> [YOUR INSTRUCTIONS]: Transcribe every record that appears below, exactly and in full.

┄┄┄┄┄┄

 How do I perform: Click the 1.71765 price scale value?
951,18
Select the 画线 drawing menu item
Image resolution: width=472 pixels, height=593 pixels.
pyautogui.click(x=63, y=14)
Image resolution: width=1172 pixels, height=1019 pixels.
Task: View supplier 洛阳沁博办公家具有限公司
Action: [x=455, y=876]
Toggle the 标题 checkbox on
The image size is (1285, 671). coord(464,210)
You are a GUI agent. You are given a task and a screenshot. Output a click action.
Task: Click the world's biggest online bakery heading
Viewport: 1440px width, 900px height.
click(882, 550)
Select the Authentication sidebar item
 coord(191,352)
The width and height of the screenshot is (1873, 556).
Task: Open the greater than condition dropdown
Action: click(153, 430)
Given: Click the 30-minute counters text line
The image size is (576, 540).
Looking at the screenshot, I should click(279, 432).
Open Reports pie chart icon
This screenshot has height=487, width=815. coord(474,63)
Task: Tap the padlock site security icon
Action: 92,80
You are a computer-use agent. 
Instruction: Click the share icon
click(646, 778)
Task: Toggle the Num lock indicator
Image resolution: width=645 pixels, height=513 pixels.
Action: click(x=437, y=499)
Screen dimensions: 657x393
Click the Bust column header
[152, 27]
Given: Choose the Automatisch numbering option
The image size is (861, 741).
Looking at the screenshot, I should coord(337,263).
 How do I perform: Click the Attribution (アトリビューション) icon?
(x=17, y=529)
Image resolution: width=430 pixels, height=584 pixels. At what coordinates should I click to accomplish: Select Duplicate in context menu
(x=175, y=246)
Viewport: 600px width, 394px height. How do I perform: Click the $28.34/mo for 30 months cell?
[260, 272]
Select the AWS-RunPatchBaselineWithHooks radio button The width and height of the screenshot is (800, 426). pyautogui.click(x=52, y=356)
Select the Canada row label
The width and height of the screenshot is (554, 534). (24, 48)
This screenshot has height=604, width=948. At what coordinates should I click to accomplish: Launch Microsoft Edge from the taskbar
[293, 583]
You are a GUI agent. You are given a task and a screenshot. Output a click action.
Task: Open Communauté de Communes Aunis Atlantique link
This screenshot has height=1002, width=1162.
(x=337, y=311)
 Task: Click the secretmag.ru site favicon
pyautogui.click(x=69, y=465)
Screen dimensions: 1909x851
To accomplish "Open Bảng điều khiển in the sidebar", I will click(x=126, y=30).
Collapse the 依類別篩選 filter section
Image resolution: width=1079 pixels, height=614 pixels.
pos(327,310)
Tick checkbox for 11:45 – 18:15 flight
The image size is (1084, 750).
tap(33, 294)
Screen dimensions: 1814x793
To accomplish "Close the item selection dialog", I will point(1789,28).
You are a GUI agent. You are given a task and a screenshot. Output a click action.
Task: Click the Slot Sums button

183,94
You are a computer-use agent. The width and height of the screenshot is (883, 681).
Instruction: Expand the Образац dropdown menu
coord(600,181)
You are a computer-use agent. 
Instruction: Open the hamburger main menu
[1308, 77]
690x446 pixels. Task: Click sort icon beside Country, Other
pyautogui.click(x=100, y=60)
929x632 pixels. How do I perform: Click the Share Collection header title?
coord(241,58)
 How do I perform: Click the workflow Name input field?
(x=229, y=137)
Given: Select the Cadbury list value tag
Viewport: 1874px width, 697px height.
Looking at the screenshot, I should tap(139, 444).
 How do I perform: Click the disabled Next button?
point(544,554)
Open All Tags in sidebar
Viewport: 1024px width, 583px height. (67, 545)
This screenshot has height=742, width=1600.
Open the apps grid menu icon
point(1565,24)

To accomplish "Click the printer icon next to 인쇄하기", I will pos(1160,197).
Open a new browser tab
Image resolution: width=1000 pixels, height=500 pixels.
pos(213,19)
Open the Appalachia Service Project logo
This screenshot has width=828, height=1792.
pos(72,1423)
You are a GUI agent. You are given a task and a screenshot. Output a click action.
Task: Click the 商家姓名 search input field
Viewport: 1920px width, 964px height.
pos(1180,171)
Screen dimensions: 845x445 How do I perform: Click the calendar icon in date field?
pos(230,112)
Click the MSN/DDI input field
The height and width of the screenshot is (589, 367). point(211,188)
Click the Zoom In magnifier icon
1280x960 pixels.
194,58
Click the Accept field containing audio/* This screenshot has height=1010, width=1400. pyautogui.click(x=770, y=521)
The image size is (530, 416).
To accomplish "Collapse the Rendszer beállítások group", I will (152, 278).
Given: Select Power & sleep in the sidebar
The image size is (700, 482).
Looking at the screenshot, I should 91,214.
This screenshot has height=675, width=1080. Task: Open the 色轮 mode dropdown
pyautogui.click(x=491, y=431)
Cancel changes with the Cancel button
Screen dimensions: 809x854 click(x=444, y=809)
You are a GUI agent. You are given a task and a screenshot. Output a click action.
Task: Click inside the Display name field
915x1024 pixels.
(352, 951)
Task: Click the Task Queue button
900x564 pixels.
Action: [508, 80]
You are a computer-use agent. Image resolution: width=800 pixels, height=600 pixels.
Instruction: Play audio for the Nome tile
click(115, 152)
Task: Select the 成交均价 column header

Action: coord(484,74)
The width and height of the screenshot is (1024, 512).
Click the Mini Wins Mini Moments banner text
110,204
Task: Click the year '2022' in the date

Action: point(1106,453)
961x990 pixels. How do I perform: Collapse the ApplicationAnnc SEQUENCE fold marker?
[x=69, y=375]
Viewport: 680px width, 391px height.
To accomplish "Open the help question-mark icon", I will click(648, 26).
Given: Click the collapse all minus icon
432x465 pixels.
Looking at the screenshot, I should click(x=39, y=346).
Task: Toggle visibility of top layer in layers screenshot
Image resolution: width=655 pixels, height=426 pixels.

┄┄┄┄┄┄

> [TASK ANSWER]:
 How do I perform: Click the 1.71765 price scale value?
951,18
Select the 画线 drawing menu item
Image resolution: width=472 pixels, height=593 pixels.
pyautogui.click(x=63, y=14)
Image resolution: width=1172 pixels, height=1019 pixels.
Task: View supplier 洛阳沁博办公家具有限公司
Action: [x=455, y=876]
Toggle the 标题 checkbox on
The image size is (1285, 671). coord(464,210)
You are a GUI agent. You are given a task and a screenshot. Output a click action.
Task: Click the world's biggest online bakery heading
Viewport: 1440px width, 900px height.
click(882, 550)
Select the Authentication sidebar item
 coord(191,352)
The width and height of the screenshot is (1873, 556).
Task: Open the greater than condition dropdown
Action: click(153, 430)
Given: Click the 30-minute counters text line
The image size is (576, 540).
Looking at the screenshot, I should click(279, 432).
Open Reports pie chart icon
This screenshot has height=487, width=815. coord(474,63)
Task: Tap the padlock site security icon
Action: 92,80
You are a computer-use agent. 
Instruction: Click the share icon
click(646, 778)
Task: Toggle the Num lock indicator
Image resolution: width=645 pixels, height=513 pixels.
Action: click(x=437, y=499)
Screen dimensions: 657x393
Click the Bust column header
[152, 27]
Given: Choose the Automatisch numbering option
The image size is (861, 741).
Looking at the screenshot, I should coord(337,263).
 How do I perform: Click the Attribution (アトリビューション) icon?
(x=17, y=529)
Image resolution: width=430 pixels, height=584 pixels. At what coordinates should I click to accomplish: Select Duplicate in context menu
(x=175, y=246)
Viewport: 600px width, 394px height. How do I perform: Click the $28.34/mo for 30 months cell?
[260, 272]
Select the AWS-RunPatchBaselineWithHooks radio button The width and height of the screenshot is (800, 426). pyautogui.click(x=52, y=356)
Select the Canada row label
The width and height of the screenshot is (554, 534). (24, 48)
This screenshot has height=604, width=948. At what coordinates should I click to accomplish: Launch Microsoft Edge from the taskbar
[293, 583]
You are a GUI agent. You are given a task and a screenshot. Output a click action.
Task: Open Communauté de Communes Aunis Atlantique link
This screenshot has height=1002, width=1162.
(x=337, y=311)
 Task: Click the secretmag.ru site favicon
pyautogui.click(x=69, y=465)
Screen dimensions: 1909x851
To accomplish "Open Bảng điều khiển in the sidebar", I will click(x=126, y=30).
Collapse the 依類別篩選 filter section
Image resolution: width=1079 pixels, height=614 pixels.
pos(327,310)
Tick checkbox for 11:45 – 18:15 flight
The image size is (1084, 750).
tap(33, 294)
Screen dimensions: 1814x793
To accomplish "Close the item selection dialog", I will point(1789,28).
You are a GUI agent. You are given a task and a screenshot. Output a click action.
Task: Click the Slot Sums button

183,94
You are a computer-use agent. The width and height of the screenshot is (883, 681).
Instruction: Expand the Образац dropdown menu
coord(600,181)
You are a computer-use agent. 
Instruction: Open the hamburger main menu
[1308, 77]
690x446 pixels. Task: Click sort icon beside Country, Other
pyautogui.click(x=100, y=60)
929x632 pixels. How do I perform: Click the Share Collection header title?
coord(241,58)
 How do I perform: Click the workflow Name input field?
(x=229, y=137)
Given: Select the Cadbury list value tag
Viewport: 1874px width, 697px height.
Looking at the screenshot, I should tap(139, 444).
 How do I perform: Click the disabled Next button?
point(544,554)
Open All Tags in sidebar
Viewport: 1024px width, 583px height. (67, 545)
This screenshot has height=742, width=1600.
Open the apps grid menu icon
point(1565,24)

To accomplish "Click the printer icon next to 인쇄하기", I will pos(1160,197).
Open a new browser tab
Image resolution: width=1000 pixels, height=500 pixels.
pos(213,19)
Open the Appalachia Service Project logo
This screenshot has width=828, height=1792.
pos(72,1423)
You are a GUI agent. You are given a task and a screenshot. Output a click action.
Task: Click the 商家姓名 search input field
Viewport: 1920px width, 964px height.
pos(1180,171)
Screen dimensions: 845x445 How do I perform: Click the calendar icon in date field?
pos(230,112)
Click the MSN/DDI input field
The height and width of the screenshot is (589, 367). point(211,188)
Click the Zoom In magnifier icon
1280x960 pixels.
194,58
Click the Accept field containing audio/* This screenshot has height=1010, width=1400. pyautogui.click(x=770, y=521)
The image size is (530, 416).
To accomplish "Collapse the Rendszer beállítások group", I will (152, 278).
Given: Select Power & sleep in the sidebar
The image size is (700, 482).
Looking at the screenshot, I should 91,214.
This screenshot has height=675, width=1080. Task: Open the 色轮 mode dropdown
pyautogui.click(x=491, y=431)
Cancel changes with the Cancel button
Screen dimensions: 809x854 click(x=444, y=809)
You are a GUI agent. You are given a task and a screenshot. Output a click action.
Task: Click inside the Display name field
915x1024 pixels.
(352, 951)
Task: Click the Task Queue button
900x564 pixels.
Action: [508, 80]
You are a computer-use agent. Image resolution: width=800 pixels, height=600 pixels.
Instruction: Play audio for the Nome tile
click(115, 152)
Task: Select the 成交均价 column header

Action: coord(484,74)
The width and height of the screenshot is (1024, 512).
Click the Mini Wins Mini Moments banner text
110,204
Task: Click the year '2022' in the date

Action: point(1106,453)
961x990 pixels. How do I perform: Collapse the ApplicationAnnc SEQUENCE fold marker?
[x=69, y=375]
Viewport: 680px width, 391px height.
To accomplish "Open the help question-mark icon", I will click(648, 26).
Given: Click the collapse all minus icon
432x465 pixels.
Looking at the screenshot, I should click(x=39, y=346).
Task: Toggle visibility of top layer in layers screenshot
Image resolution: width=655 pixels, height=426 pixels.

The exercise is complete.